● Exercise prompt
Only one stretch of the records below should be repeated. It starts with the line containing "Task: Click the Waist row label" and goes on through the line containing "1037x1148 pixels.", exactly as written.

*** Data to process Section Begins ***

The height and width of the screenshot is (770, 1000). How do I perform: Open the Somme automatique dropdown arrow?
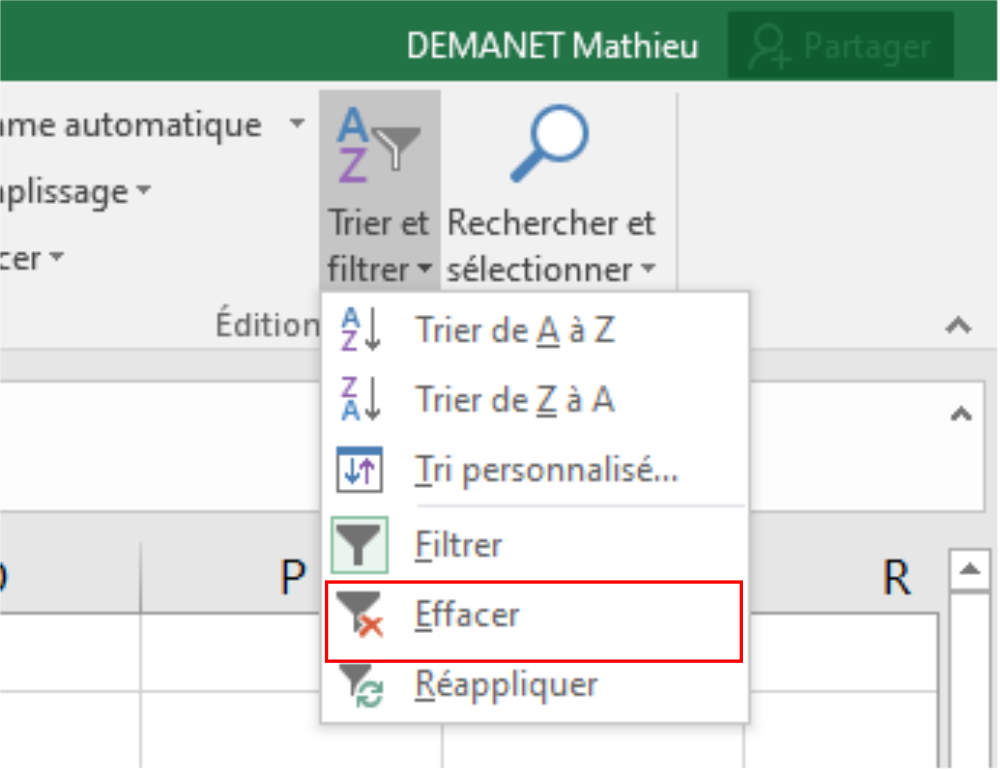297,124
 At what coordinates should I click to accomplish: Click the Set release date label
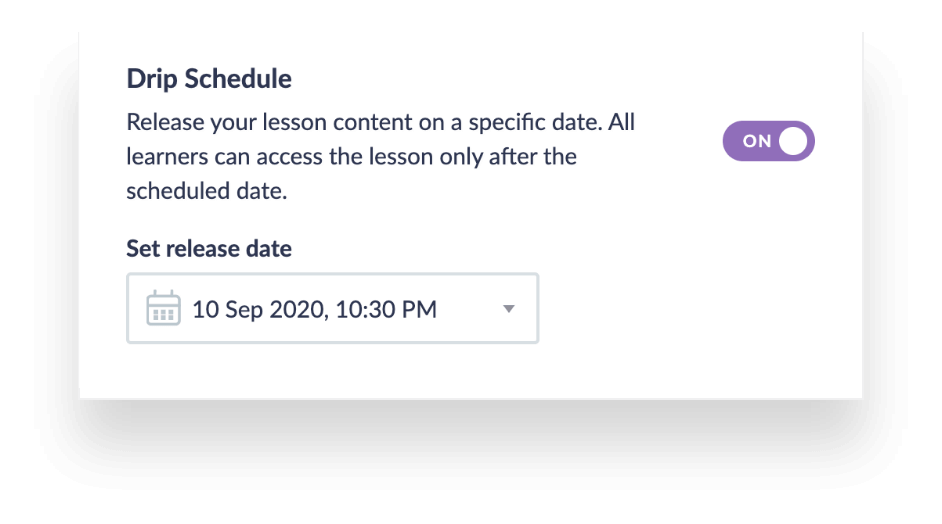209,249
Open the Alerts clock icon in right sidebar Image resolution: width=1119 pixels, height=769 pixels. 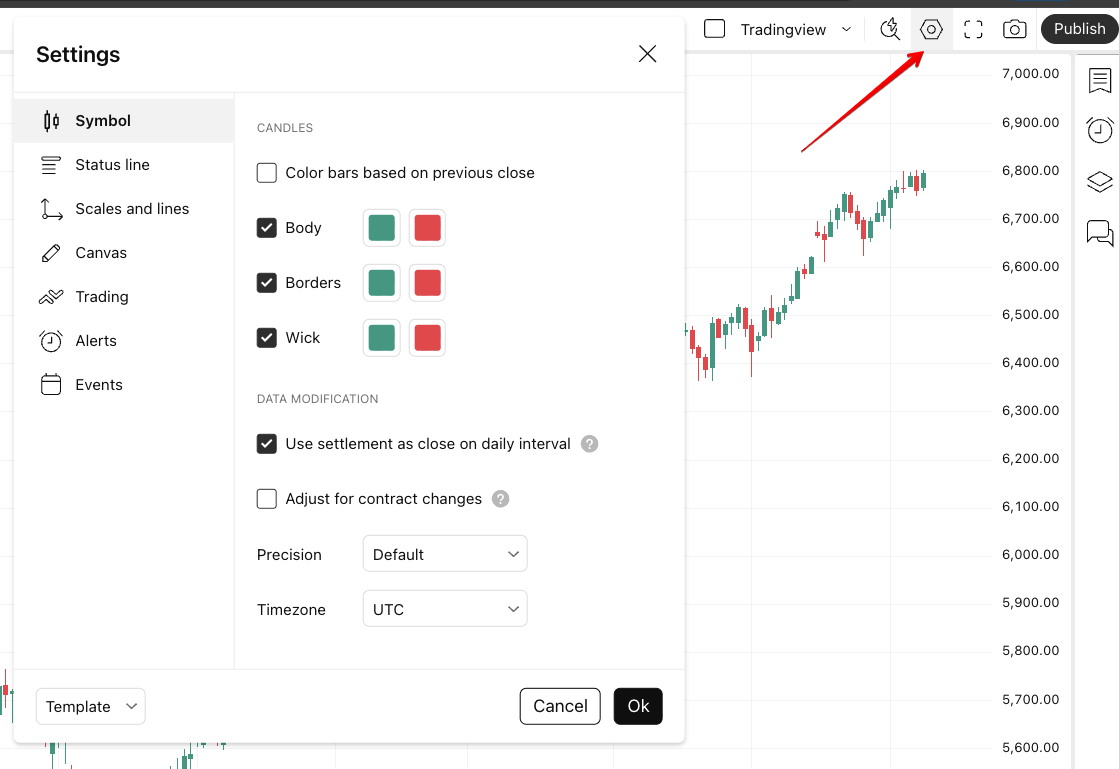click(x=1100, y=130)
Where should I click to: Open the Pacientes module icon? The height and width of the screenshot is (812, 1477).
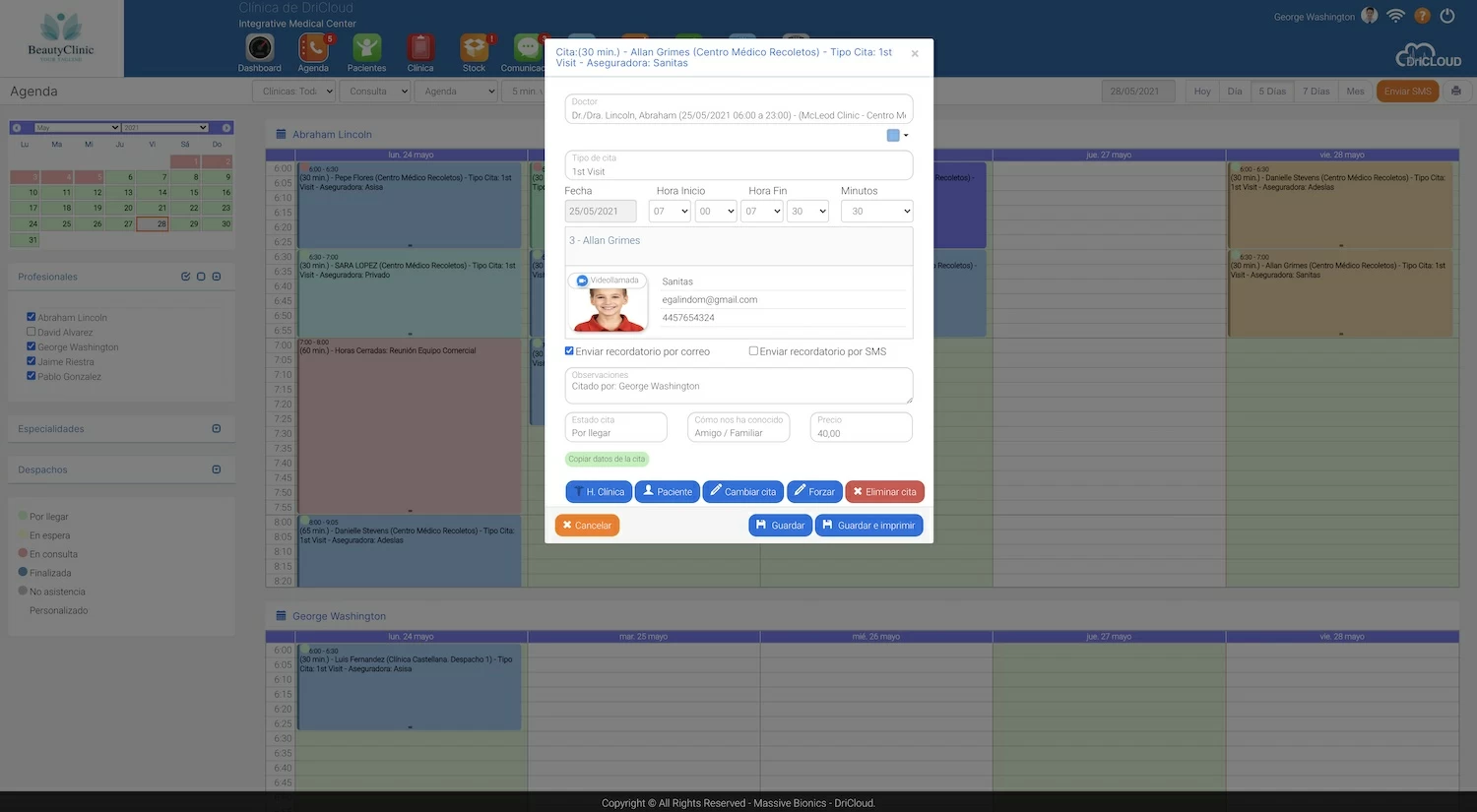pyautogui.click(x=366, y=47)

*** Data to process Section Ends ***
*** Data to process Section Begins ***

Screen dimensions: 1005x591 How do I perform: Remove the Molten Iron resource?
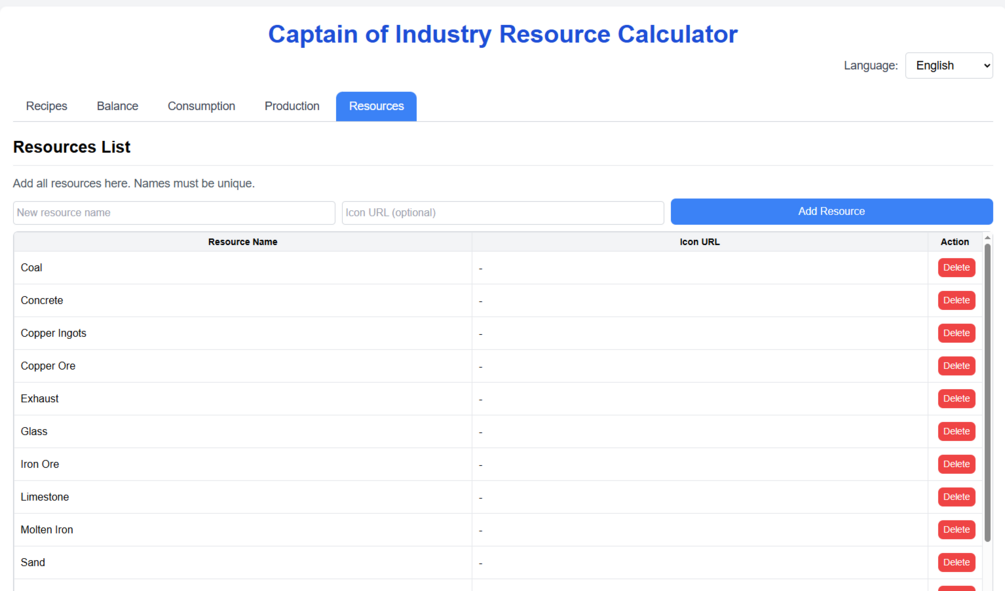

*** Data to process Section Ends ***
*** Data to process Section Begins ***

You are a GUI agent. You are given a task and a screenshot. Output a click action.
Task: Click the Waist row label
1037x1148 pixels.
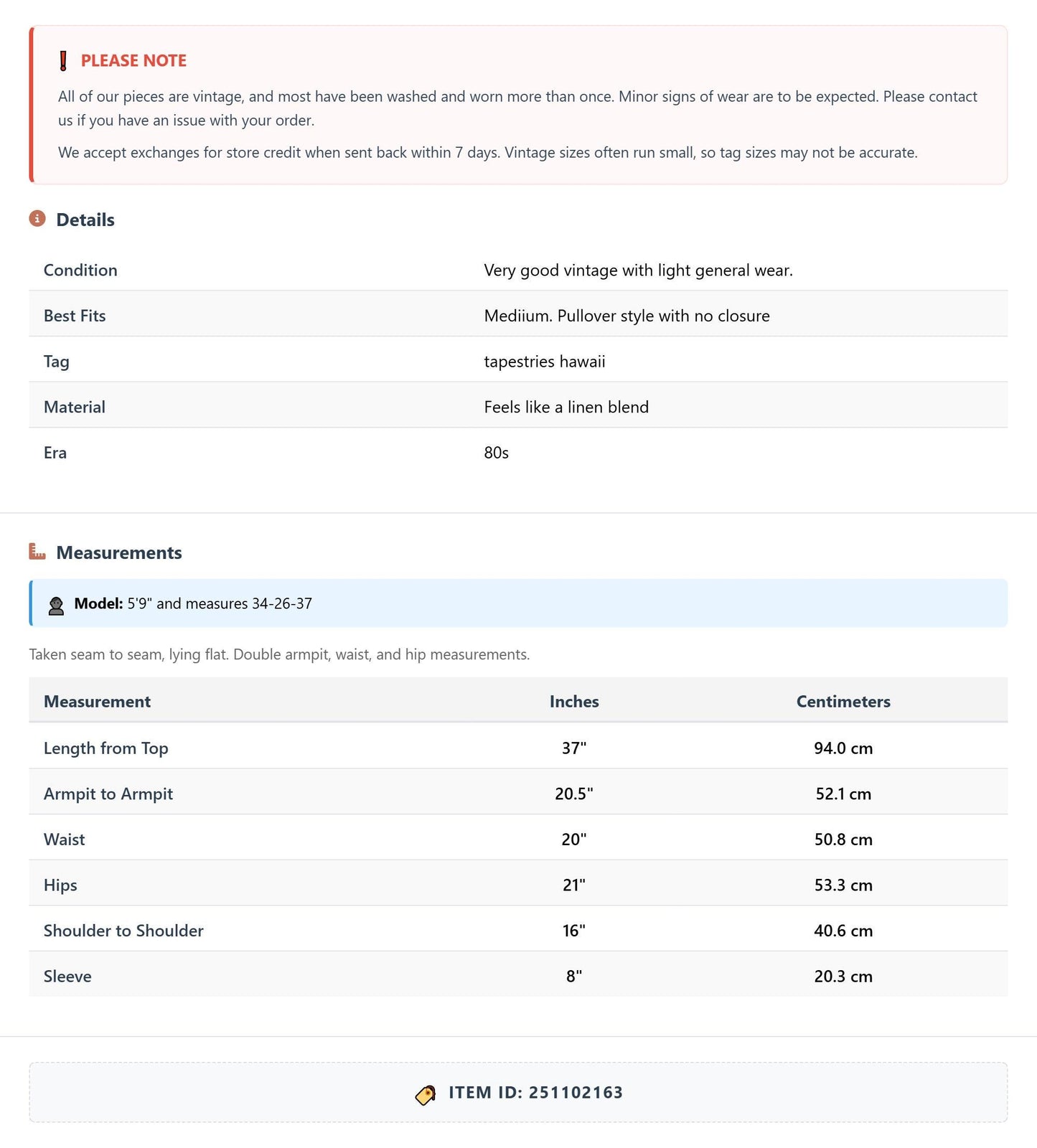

*** Data to process Section Ends ***

● Finished exercise
Task: Click the Waist row label
1037x1148 pixels.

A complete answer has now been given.